Tomorrow is Diwali, a five-day festival that celebrates the victory of light over darkness.
The Foundation for Mother & Child Health (FMCH) India reported that almost eight lakh (hundred thousand) children in India are not able to celebrate their first Diwali due to poor nutrition and health outcomes.
FMCH works to empower families from vulnerable communities with actionable information and services, resulting in health seeking behavior and nutritious food choices in order to tackle maternal child malnutrition, ultimately breaking the cycle of poverty.
“FMCH India’s work empowers women – it gives confidence and encouragement to an FMCH field officer, adds to the skills and knowledge of a government frontline worker, and builds agency and support for mothers in the community,” Shruthi Iyer, CEO and Co-founder, FMCH India tells Our Milky Way.
When Our Milky Way first interviewed FMCH in 2018, the organization had reached 10,000 women and children in Mumbai and Thane districts of Maharashtra. To date, FMCH has now worked with 60,000 families across low income neighborhoods of Mumbai.
Still, in 2020, more than 40 percent of children in India were undernourished and 50 percent of women were anemic.

Photo credit: FMCH
Within the first 1,000 Days, FMCH strives to implement education sessions in the community, home based counseling, and the strengthening of systems, each strategy with a strong emphasis on monitoring and maintenance of quality. Sustainability has been built into the program through community engagement and government systems.
Because malnutrition and maternal health are complex forces, FMCH engages in a variety of programs. Read in detail about them here.
For instance, as part of Project Poshan, the organization identified that in Mumbai, “only 53 percent of newborns are breastfed within one hour of birth, displaying a serious lack of early initiation of breastfeeding. On the other hand, the percentage of breastfed children aged 6 to 23 months receiving an adequate diet is as low as 6.4 percent in the city.” [ Retrieved from https://www.fmch-india.org/wp-content/uploads/2021/10/FMCH-Annual-Report-2021-Interactive.pdf]
Most recently, in the last year, FMCH “worked with close to 25,000 families, and recorded an increase in early initiation of breastfeeding – 74% from 59%… The national average is 57%,” documented in the latest Annual Report. What’s more, 70 percent of mothers started complementary feeding at the appropriate age of six months.

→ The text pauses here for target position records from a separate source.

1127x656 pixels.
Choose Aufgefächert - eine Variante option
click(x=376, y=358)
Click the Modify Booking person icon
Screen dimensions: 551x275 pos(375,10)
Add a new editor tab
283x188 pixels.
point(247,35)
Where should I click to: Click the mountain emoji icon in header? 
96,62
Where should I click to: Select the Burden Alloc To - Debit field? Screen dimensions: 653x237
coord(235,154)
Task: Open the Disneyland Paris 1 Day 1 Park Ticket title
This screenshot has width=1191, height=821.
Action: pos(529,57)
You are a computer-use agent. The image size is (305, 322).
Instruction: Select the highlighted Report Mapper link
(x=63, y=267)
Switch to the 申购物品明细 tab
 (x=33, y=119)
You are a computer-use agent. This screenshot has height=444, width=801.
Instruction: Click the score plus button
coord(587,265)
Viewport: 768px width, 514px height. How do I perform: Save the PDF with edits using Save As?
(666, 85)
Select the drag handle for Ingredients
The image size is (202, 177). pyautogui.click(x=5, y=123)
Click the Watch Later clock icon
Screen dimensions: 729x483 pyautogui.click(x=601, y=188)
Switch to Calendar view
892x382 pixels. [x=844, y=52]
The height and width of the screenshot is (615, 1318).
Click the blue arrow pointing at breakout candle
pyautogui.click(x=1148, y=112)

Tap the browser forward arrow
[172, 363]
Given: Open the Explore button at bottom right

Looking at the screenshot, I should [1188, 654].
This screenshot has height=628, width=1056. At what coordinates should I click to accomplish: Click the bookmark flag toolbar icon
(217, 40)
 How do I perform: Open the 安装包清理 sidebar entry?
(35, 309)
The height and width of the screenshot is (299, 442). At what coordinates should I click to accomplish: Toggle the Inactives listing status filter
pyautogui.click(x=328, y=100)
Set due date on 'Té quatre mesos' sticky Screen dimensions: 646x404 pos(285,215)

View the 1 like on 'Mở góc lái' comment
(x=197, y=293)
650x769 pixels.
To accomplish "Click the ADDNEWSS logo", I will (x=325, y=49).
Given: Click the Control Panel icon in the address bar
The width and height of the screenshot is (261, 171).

Their work supporting healthy infant feeding recognizes that breastfeeding is not only the responsibility of the mother though and aims to educate the network of people around the breastfeeding dyad.
FMCH’s most recent annual report describes the success stories of health care providers and the families they serve. Explore them here.
Iyer says the way forward is to establish more direct interventions, build out indicators for their theory of change and to conduct more trainings for Anganwadi workers. (Anganwadis are rural child care centers started by the Indian government as part of the Integrated Child Development Services program.)

In the earliest Indian literature, the Vedas (a large body of religious texts originating in ancient India) recognize the life-giving powers of breastmilk.
As documented in The Religious and Cultural Bases for Breastfeeding Practices Among the Hindus “…Milk and breast are symbolic of longevity and nectarine sweetness” and “‘Drinking of the milk, whose sap is the sap of immortal life divine, may your baby gain long life, as do the gods by feeding on the beverage of immortality!’ (Susruta, III, 10).”
Extolling breastmilk in modern India and globally, through programs like FMCH, is like the light over darkness during Diwali, the FMCH vision achieved: “Healthy mothers and thriving children for a world of unlimited possibilities.”